Exercise aim:
Count the lines below that contain the word "agent", and give only that number.

*** Given information ***

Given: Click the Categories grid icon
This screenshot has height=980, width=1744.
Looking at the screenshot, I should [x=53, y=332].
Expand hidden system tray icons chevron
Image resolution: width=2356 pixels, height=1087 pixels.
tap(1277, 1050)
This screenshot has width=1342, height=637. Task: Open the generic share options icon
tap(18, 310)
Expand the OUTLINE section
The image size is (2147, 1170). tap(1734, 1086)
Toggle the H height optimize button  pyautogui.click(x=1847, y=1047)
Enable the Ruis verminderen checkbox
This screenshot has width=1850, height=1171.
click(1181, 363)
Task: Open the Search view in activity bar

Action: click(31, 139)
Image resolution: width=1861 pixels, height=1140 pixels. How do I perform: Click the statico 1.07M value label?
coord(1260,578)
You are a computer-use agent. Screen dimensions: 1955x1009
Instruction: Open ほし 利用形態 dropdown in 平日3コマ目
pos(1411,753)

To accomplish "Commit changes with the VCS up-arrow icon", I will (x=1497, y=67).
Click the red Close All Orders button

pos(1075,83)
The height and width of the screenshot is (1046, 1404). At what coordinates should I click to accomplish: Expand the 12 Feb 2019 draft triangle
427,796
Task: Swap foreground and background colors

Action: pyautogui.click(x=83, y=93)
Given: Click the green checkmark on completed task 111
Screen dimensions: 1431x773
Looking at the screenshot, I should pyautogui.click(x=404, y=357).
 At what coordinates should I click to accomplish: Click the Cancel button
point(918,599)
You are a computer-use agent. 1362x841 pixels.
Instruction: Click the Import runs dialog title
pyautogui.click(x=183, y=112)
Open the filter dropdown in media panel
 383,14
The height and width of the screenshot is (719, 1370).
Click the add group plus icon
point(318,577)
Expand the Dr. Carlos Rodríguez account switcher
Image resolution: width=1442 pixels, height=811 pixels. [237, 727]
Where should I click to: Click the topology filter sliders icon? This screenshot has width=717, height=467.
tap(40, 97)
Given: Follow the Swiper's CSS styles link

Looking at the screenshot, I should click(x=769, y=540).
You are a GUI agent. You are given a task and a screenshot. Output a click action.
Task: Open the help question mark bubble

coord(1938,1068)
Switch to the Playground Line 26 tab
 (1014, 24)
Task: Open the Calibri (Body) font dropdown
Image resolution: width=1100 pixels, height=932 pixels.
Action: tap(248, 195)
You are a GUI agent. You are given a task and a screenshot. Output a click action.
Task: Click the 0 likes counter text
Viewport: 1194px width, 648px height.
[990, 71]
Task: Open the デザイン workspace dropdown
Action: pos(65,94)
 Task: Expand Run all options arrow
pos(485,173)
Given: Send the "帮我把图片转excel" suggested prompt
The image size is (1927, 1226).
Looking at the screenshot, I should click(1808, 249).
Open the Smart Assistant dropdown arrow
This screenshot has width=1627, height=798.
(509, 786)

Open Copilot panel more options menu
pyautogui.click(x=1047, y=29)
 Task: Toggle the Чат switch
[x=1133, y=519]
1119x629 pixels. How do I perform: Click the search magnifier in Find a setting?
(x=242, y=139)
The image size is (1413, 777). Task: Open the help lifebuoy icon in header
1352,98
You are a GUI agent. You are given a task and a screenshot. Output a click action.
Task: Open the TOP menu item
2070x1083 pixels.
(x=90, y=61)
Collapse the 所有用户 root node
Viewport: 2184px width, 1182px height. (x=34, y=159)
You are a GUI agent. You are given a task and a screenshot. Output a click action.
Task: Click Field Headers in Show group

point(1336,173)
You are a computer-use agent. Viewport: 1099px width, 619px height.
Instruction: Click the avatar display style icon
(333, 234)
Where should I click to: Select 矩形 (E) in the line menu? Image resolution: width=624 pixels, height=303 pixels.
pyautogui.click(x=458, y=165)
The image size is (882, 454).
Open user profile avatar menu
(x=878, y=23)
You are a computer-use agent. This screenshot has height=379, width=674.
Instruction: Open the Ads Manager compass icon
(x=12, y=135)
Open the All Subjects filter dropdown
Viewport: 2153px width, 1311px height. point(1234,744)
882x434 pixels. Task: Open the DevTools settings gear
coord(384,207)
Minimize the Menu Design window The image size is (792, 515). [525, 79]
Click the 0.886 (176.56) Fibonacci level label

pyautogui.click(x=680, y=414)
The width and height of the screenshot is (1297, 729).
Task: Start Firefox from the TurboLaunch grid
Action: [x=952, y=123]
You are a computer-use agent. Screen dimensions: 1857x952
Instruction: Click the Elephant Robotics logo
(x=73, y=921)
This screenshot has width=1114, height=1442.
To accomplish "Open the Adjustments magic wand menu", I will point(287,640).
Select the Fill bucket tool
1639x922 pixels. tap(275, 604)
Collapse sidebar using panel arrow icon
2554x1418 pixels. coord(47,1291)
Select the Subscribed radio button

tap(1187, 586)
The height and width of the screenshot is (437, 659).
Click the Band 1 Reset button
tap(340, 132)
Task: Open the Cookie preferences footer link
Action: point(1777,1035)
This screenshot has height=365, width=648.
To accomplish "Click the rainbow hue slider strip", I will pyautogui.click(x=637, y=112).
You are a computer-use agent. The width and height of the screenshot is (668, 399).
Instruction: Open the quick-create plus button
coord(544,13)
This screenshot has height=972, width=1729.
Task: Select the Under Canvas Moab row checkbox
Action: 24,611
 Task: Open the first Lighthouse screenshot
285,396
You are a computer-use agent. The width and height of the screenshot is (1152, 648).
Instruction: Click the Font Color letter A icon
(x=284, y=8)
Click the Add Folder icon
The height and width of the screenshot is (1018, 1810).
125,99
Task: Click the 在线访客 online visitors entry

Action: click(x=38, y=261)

*** End of Given information ***

Solution for this problem:
11